# Textured Wall Pattern



## Late Deco (Jul 2, 2009)

Hi,

I have a room which requires to have a textured finish on the wall and I am trying to match the same texture used elsewhwere in the house.

The walls are plaster (fibrous hair) with plaster texture but I don't know how this particular texture style has been achieved (refer to photos).

Would anybody know on how this pattern can be achieved ?

Regards,

Late Deco.


----------



## genecarp (Mar 16, 2008)

And you are?


----------



## Late Deco (Jul 2, 2009)

I am a solid plasterer, at least that's whatwe are known here in Australia.


----------



## Frankawitz (Jun 17, 2006)

use your mop brush, trowel on your plaster, dab it with your mop, ten trowel it smooth.


----------



## tyler durden (Jan 12, 2008)

Put on blindfold then trowl.


----------



## Elite_Drywall (Feb 23, 2009)

Just go to your local Home Depot you will find tons of folks that know how to do that type of texture.


----------



## rhardman (Jul 7, 2009)

*Matching texture/hope I'm not too late...*

I'm guessing the house was built in the 30's or early 40's...

The texture was hand applied after the base coat was allowed to set and still damp to the touch. 

It looks like a small dobber or float was used, probably 3-4 inches wide and 8 - 10 inches long. There may have been a type of loose fabric on its surface. Your best bet is to use a white float (white sponge with a handle used for plastering) then use some hot mud. 60 minute would probably be okay, depending on the size of the ceiling you are doing.

If you want to go for perfection, tie some T-shirt fabric to the float (the knot away from the working surface) leaving some short loose ends so they can dip into the mud.

Add a heaping double handful of plaster of paris to a 5 gallon bucket of hot mud and mix in a lot of water. The pattern is pretty sloppy but also has some body to it so don't make it too runny.

Take a spare piece of sheetrock (4x8) and start with the application. If you can hang it from the ceiling it would be best. Begin at one end dobbing the mud on in a non random pattern. Don't jump around the board and try to keep a wet edge as you are working.

You will need to study your sample very closely to try to use the same wrist pattern the original had. If you look closely you can see the rectangular patterns. This particular texture is continuous so don't leave any area without mud. Sometimes go light and sometimes let it build. Double "dob" as needed.

· · ·

### [TASK REQUIREMENTS]
• 1. Summarize the forum thread on matching a textured wall pattern in two sentences.
• 2. Rewrite the textured wall thread from "Add a heaping" to "you are working.", substituting "drywall" for "sheetrock".
• 3. Resume the forum thread on matching a textured wall pattern from the point where it stops.

· · ·

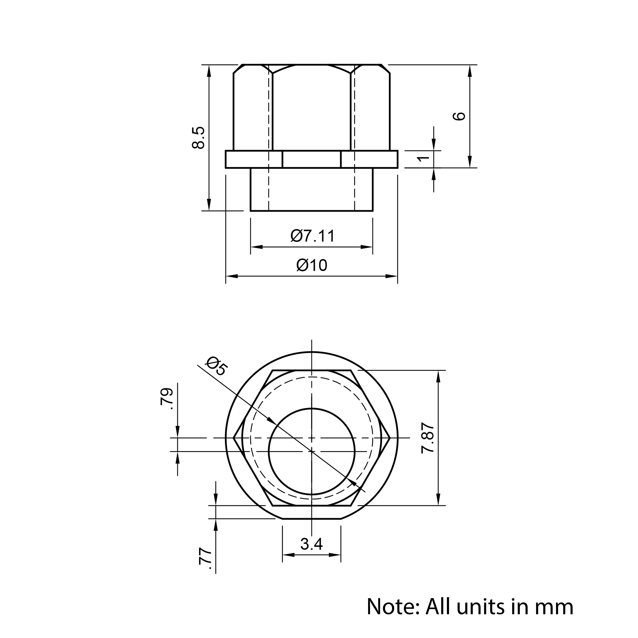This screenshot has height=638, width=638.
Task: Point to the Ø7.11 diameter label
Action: click(313, 236)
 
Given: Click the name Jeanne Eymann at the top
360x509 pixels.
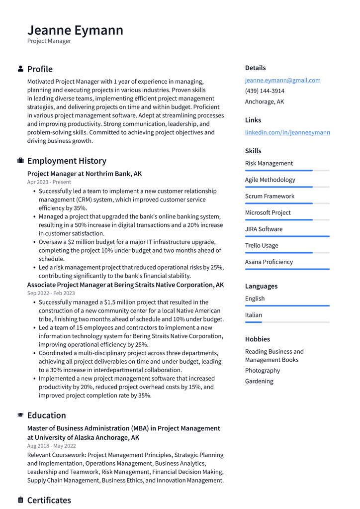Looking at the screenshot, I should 75,30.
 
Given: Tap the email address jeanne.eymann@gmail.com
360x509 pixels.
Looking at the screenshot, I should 282,80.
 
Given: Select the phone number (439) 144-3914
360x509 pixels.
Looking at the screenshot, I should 265,91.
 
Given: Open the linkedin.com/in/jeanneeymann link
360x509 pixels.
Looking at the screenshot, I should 287,132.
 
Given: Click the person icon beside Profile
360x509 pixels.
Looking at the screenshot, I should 20,69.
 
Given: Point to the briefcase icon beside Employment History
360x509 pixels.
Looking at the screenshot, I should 20,161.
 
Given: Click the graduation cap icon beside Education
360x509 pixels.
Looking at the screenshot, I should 20,415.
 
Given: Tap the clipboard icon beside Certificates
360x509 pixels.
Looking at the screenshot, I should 20,500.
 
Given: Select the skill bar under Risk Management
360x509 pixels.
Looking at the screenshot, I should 287,171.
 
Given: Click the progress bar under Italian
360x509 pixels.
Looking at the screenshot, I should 287,322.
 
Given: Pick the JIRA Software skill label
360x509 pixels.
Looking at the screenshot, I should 264,229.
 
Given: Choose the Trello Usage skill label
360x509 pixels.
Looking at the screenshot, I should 262,245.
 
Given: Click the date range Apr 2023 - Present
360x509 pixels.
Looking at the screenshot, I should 49,182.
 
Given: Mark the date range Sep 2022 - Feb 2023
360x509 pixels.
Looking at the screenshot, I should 51,293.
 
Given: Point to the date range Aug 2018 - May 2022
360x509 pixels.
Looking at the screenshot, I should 52,446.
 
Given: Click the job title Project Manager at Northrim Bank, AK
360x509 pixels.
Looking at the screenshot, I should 85,174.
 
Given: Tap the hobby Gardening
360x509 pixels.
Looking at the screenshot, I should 259,381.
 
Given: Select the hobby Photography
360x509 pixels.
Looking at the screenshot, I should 263,370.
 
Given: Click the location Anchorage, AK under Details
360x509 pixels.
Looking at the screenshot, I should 265,102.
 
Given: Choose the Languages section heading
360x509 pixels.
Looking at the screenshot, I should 261,286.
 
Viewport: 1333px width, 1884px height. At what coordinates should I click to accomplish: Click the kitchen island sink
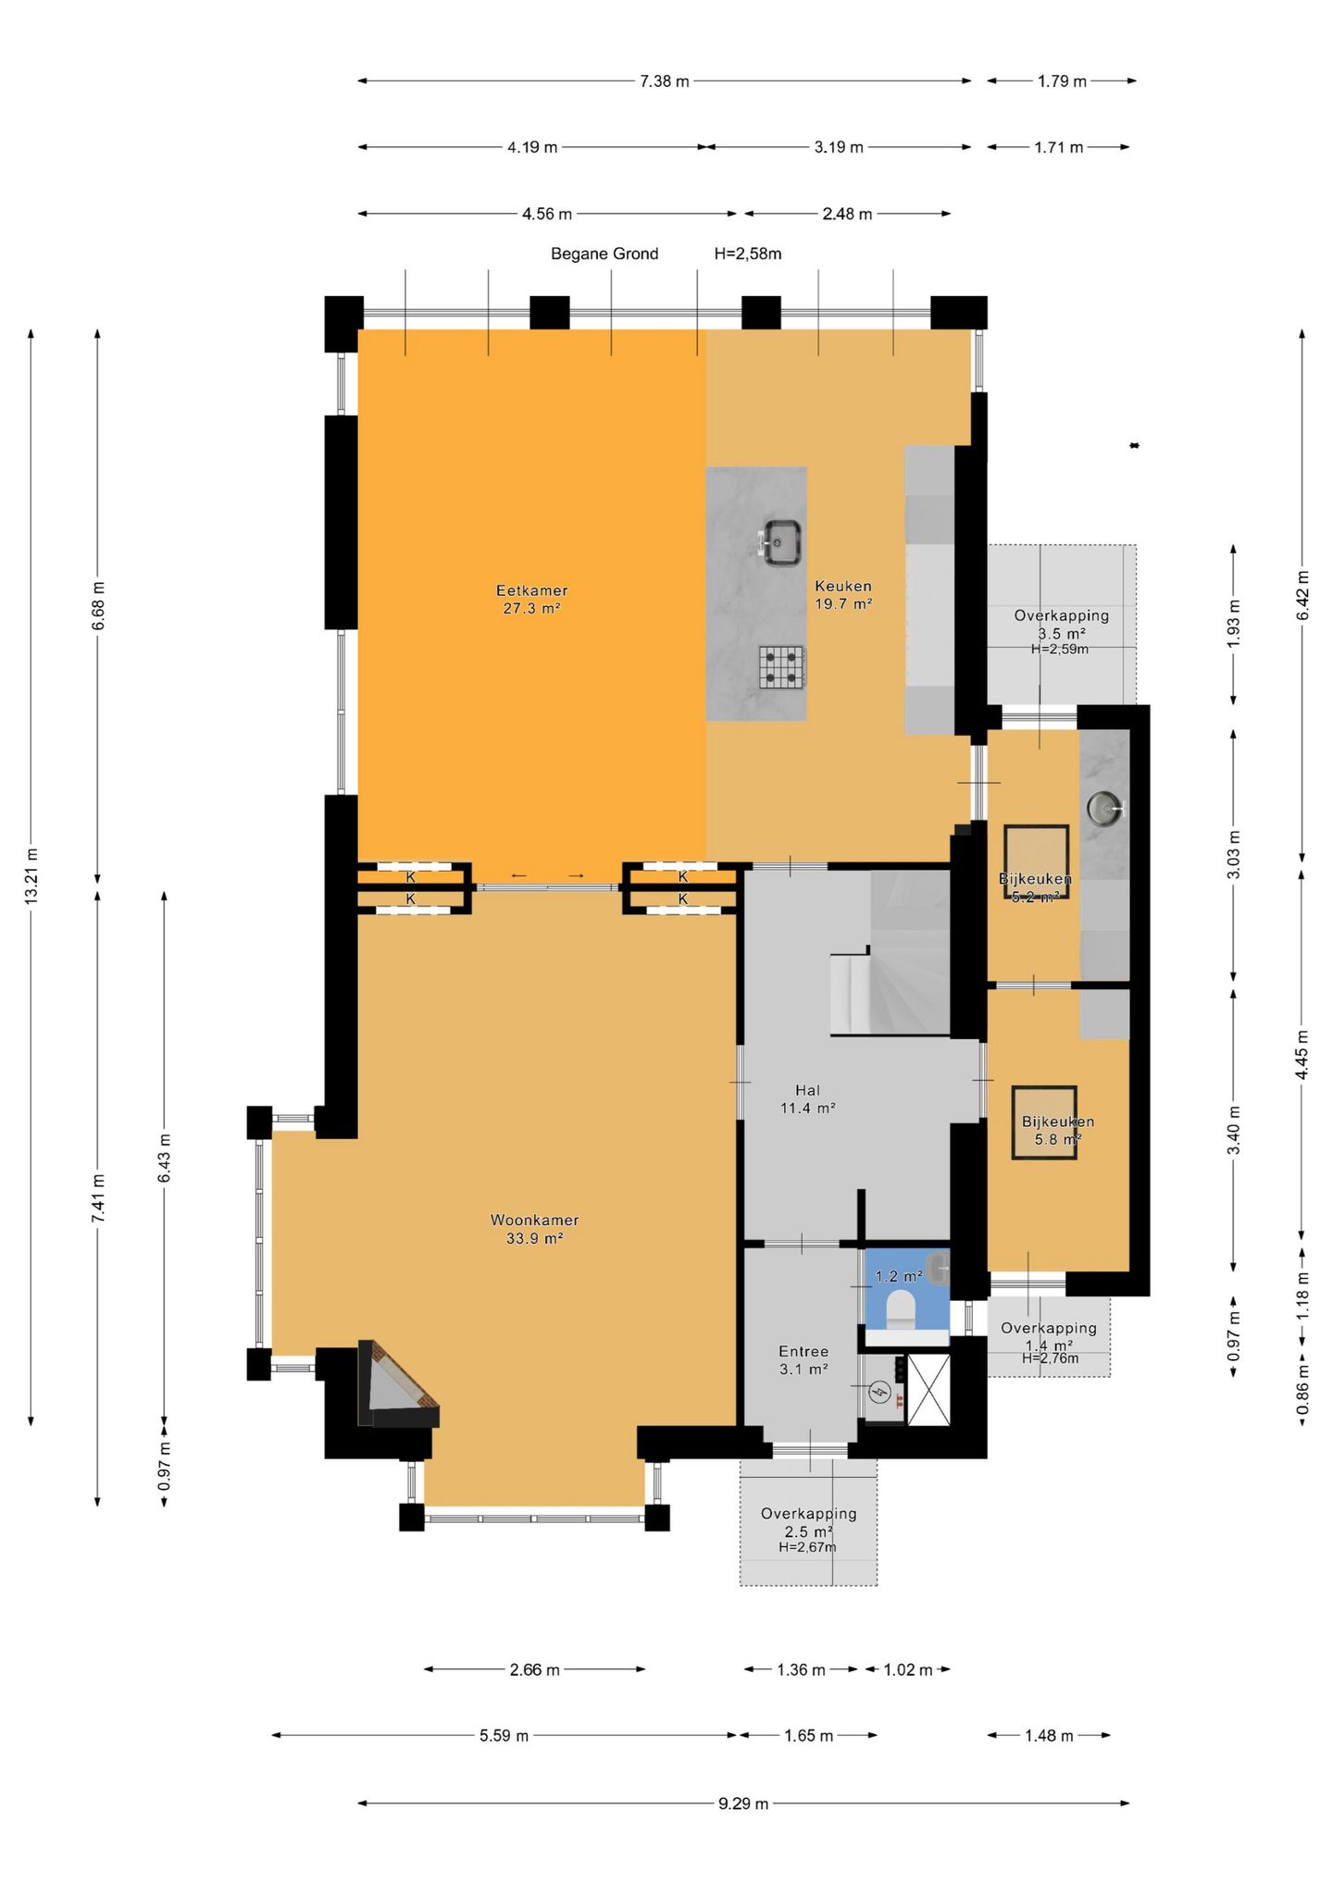[780, 542]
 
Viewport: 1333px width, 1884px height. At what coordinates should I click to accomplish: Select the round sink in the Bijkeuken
[1105, 809]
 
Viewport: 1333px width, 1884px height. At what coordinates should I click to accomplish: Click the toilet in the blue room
[901, 1310]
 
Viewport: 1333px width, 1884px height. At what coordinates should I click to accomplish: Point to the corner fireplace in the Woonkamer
[396, 1385]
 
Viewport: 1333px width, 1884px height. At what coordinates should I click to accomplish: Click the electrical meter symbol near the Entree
[880, 1391]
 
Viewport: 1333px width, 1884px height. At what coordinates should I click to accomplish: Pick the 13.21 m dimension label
[31, 874]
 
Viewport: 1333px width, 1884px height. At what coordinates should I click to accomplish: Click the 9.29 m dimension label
[743, 1803]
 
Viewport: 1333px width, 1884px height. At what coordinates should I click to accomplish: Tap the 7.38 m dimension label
[665, 81]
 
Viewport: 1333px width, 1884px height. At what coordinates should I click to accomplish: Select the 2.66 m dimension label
[534, 1669]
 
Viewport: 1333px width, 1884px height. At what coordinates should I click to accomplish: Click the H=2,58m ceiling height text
[748, 254]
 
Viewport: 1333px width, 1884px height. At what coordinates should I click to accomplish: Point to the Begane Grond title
[604, 254]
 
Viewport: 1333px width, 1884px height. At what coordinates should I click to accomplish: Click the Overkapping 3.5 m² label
[1061, 625]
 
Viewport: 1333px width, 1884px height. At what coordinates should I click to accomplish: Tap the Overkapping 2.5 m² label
[808, 1522]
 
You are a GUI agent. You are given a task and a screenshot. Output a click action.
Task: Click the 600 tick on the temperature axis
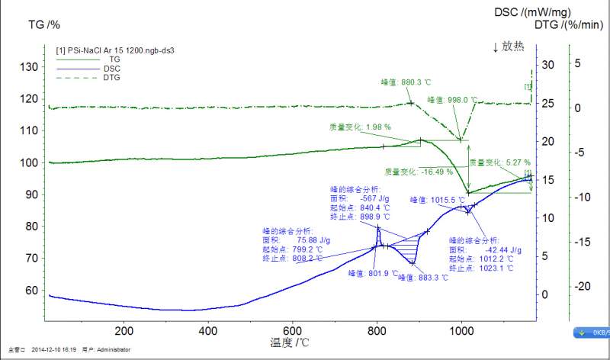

· · ·

### [EXPECTED OUTPUTS]
• 1. A solid plasterer in Australia asks how to reproduce a plaster texture used elsewhere in the house, and replies suggest dabbing troweled plaster with a mop brush or asking people at Home Depot. The most detailed reply recommends dobbing a mix of hot mud and plaster of paris with a white float, possibly with T-shirt fabric tied to it, practicing first on a spare piece of sheetrock and copying the original's wrist pattern closely.

• 2.
Add a heaping double handful of plaster of paris to a 5 gallon bucket of hot mud and mix in a lot of water. The pattern is pretty sloppy but also has some body to it so don't make it too runny.

Take a spare piece of drywall (4x8) and start with the application. If you can hang it from the ceiling it would be best. Begin at one end dobbing the mud on in a non random pattern. Don't jump around the board and try to keep a wet edge as you are working.

• 3.
In some areas you're going to have to really slop it on in order to match the original. This is why the sample board is so important. Play with it and don't let yourself get intense (about it). If you keep it fun, you'll get a better product.

While you're dobbing, watch that the edges of the pattern round out, if they remain sharp you don't have enough water in the mix. If it's dripping and not thick, obviously there is too much water. 

After the whole sample is applied, leave it alone for a few minutes. The material will "take up" and begin to set.

Don't play with it too much during this period.

After everything has set up, if the texture still doesn't look muddy enough you can roll a coat (3/4 inch paint roller) of all purpose or topping mud over the entire area to blend everything together. This mud has to be very loose, slightly heavier than paint.

The sample picture appears to be a continual texture meaning that since it was plaster everything ran together covering the entire ceiling. This was common back then and as long as you use your mud/roller trick, you should be able to blend everything nicely. Just be careful to wait until everything is well set and hard. Otherwise you will flatten the texture out.

After you're happy with the sample, attack the ceiling.

Another thing I used to do was "for a small fee" I would skim coat the existing ceiling(s) and give them "a more modern home" with a brand new texture.

This way, they would get an updated ceiling, I would make another $1000.00 (or whatever was fair) and everyone was happy. This is sometimes better than leaving a patched area the doesn't match and you never feel good about.

I specialized matching textures in Portland (Ore) for 17 years and your ceiling is as tough as it gets.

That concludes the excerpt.